Beyond Sin-Squared Error: Linear-Time Entrywise Uncertainty Quantification for Streaming PCA
This work addresses the need for efficient entrywise uncertainty quantification in streaming PCA, which is incremental as it builds on existing sin-squared error methods but focuses on a largely unexplored aspect.
The paper tackles the problem of providing uncertainty quantification for individual entries of eigenvectors in streaming PCA, deriving sharp concentration bounds and a Central Limit Theorem that achieve optimal error rates up to logarithmic factors, with numerical experiments showing reliable estimates at a fraction of the computational cost of existing methods.

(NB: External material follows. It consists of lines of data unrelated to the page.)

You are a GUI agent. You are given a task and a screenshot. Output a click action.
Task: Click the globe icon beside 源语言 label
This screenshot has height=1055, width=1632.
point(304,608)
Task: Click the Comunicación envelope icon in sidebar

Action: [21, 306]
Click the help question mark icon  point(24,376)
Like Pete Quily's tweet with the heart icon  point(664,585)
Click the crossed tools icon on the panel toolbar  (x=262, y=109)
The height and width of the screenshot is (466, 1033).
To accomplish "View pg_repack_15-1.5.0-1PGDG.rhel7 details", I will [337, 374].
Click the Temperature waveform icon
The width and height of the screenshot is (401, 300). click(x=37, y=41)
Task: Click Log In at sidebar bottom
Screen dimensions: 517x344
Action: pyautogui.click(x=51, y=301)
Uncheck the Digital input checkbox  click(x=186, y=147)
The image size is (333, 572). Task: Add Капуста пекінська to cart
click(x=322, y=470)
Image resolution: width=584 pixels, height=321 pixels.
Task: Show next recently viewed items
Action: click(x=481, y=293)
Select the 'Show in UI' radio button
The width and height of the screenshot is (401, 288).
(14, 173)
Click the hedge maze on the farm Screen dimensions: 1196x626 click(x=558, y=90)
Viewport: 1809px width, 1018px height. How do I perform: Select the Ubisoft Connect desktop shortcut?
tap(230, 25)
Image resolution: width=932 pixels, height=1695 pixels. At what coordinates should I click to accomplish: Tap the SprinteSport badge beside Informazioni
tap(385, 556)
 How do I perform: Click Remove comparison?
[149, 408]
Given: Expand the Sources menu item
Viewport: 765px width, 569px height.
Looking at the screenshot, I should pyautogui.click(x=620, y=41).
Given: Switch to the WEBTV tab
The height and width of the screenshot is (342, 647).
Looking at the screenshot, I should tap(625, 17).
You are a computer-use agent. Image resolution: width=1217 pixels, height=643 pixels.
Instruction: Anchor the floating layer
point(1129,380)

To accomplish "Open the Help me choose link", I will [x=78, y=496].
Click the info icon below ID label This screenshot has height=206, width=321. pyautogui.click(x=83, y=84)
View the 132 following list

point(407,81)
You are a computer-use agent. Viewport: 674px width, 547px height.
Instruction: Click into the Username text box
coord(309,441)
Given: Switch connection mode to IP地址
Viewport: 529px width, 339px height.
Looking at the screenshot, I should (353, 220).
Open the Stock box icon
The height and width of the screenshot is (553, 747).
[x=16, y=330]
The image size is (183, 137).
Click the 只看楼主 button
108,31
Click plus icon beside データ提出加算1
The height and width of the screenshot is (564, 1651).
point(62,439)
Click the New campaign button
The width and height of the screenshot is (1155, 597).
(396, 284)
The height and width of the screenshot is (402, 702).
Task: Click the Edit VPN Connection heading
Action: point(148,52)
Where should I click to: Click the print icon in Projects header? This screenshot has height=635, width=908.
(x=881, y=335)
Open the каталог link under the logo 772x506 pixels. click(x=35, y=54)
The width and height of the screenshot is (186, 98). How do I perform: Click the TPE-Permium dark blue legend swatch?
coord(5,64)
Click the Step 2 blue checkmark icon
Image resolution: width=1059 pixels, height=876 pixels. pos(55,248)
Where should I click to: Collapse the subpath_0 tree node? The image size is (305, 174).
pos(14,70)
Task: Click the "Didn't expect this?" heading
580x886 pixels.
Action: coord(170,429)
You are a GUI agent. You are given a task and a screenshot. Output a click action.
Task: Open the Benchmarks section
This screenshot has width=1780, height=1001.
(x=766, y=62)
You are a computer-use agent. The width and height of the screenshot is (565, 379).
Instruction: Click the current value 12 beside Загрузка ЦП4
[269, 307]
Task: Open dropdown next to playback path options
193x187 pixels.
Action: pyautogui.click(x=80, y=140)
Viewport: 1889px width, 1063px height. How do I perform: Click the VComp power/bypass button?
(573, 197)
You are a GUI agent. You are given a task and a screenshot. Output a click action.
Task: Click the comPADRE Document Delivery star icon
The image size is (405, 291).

We propose a novel statistical inference framework for streaming principal component analysis (PCA) using Oja's algorithm, enabling the construction of confidence intervals for individual entries of the estimated eigenvector. Most existing works on streaming PCA focus on providing sharp sin-squared error guarantees. Recently, there has been some interest in uncertainty quantification for the sin-squared error. However, uncertainty quantification or sharp error guarantees for entries of the estimated eigenvector in the streaming setting remains largely unexplored. We derive a sharp Bernstein-type concentration bound for elements of the estimated vector matching the optimal error rate up to logarithmic factors. We also establish a Central Limit Theorem for a suitably centered and scaled subset of the entries. To efficiently estimate the coordinate-wise variance, we introduce a provably consistent subsampling algorithm that leverages the median-of-means approach, empirically achieving similar accuracy to multiplier bootstrap methods while being significantly more computationally efficient. Numerical experiments demonstrate its effectiveness in providing reliable uncertainty estimates with a fraction of the computational cost of existing methods.